Block file:// navigation after hand-off. Use a lightweight browser extension or policy that disables local schemes the moment the user takes control, so the omnibox cannot touch the filesystem.

Scope the mounts. Rebuild the container with bind mounts that expose only the directories a browsing session truly needs instead of the entire workspace tree.

Scrub secrets before delegating. When the agent pauses for a human, clear recent downloads and rotate temporary credentials so nothing sensitive remains in the profile.
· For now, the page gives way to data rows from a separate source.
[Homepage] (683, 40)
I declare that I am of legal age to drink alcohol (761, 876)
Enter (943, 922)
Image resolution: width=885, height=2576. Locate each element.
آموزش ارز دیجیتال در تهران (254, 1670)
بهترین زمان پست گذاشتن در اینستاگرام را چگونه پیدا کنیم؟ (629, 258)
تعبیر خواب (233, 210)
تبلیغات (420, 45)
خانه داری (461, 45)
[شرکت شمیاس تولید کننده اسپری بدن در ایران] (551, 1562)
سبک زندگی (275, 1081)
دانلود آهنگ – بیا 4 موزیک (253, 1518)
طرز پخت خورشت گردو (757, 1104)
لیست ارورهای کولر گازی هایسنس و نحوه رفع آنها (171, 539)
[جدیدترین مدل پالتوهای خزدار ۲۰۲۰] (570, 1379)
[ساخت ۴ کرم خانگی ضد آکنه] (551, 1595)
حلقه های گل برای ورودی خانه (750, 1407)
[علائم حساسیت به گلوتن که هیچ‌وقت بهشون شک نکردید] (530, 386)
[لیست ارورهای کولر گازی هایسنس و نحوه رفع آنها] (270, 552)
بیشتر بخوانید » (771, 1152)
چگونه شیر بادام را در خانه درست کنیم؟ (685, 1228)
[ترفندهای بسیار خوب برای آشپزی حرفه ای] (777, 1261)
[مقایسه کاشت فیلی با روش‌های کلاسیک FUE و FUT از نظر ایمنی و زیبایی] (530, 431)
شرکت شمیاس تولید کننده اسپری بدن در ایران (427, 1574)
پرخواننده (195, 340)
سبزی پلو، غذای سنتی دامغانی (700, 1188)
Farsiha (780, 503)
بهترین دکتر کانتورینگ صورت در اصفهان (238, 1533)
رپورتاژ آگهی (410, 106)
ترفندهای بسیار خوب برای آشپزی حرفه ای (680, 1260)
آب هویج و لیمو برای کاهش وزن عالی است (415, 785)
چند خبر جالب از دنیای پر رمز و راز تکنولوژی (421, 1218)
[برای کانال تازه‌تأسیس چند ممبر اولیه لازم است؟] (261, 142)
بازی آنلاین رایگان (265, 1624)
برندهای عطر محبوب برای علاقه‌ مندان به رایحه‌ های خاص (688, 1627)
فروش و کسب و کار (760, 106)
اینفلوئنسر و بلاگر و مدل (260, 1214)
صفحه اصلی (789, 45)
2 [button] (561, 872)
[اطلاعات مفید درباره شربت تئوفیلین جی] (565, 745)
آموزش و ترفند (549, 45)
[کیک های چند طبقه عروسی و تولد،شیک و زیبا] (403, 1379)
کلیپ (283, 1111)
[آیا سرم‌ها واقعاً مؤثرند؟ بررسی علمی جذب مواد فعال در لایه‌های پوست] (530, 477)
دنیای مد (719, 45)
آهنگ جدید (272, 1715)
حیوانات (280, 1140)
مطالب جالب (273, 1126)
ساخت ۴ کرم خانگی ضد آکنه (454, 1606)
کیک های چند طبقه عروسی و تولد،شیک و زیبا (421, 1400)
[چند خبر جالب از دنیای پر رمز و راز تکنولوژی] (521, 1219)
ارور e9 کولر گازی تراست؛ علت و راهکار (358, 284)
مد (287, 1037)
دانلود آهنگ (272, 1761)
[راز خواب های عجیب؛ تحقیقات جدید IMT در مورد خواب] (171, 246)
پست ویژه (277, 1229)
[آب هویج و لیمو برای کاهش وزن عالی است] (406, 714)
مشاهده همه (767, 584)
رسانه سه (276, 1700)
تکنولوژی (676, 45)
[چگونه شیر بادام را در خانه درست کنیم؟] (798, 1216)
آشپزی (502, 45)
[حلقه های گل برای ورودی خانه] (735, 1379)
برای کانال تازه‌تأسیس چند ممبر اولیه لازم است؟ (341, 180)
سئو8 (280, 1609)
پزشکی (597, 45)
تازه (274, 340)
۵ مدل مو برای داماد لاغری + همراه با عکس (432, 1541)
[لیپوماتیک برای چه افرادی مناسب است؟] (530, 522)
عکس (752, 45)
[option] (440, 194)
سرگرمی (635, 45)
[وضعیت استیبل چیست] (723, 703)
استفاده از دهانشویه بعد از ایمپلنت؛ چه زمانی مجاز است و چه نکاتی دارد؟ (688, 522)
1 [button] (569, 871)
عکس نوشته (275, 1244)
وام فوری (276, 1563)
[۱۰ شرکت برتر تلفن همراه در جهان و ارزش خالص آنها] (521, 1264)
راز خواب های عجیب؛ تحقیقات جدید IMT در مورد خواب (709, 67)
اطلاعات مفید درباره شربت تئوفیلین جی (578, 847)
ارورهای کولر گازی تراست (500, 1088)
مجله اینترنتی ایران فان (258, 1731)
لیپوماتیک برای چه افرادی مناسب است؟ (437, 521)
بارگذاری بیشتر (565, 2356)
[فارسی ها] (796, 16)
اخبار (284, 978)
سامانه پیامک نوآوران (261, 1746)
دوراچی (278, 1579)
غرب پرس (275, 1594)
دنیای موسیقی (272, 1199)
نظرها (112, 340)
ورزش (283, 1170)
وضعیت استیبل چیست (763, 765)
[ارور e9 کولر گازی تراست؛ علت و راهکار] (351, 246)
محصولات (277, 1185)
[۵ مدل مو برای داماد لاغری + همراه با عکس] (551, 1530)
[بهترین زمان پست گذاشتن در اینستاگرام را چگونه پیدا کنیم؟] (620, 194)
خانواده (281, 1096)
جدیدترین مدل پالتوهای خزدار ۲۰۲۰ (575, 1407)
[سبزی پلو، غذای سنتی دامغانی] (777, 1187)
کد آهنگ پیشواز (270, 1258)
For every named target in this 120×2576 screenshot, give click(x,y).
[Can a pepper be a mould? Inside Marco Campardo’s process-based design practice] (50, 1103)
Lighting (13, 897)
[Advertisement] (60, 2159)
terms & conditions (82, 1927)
Instrument and alert. Capture every URL the hybrid session opens and raise an alert any time a file:/// path appears; it’s a strong signal that someone is exploring the container.

Response checklist

  1. Rotate any environment variables or API keys exposed to the browsing container.
  2. Review session logs for file:// or /proc/ navigation.
  3. Add product telemetry around the Take it from here button so that future abuse can be correlated with filesystem access.

Browsing agents are powerful, but they inherit every weakness of the human browsers they wrap. A single usability feature can undo your isolation assumptions if it is not chained to policy. Treat these agents like remote desktops: constrain what they can reach, scrub them when they switch owners, and watch their exits as closely as you would any other privileged service.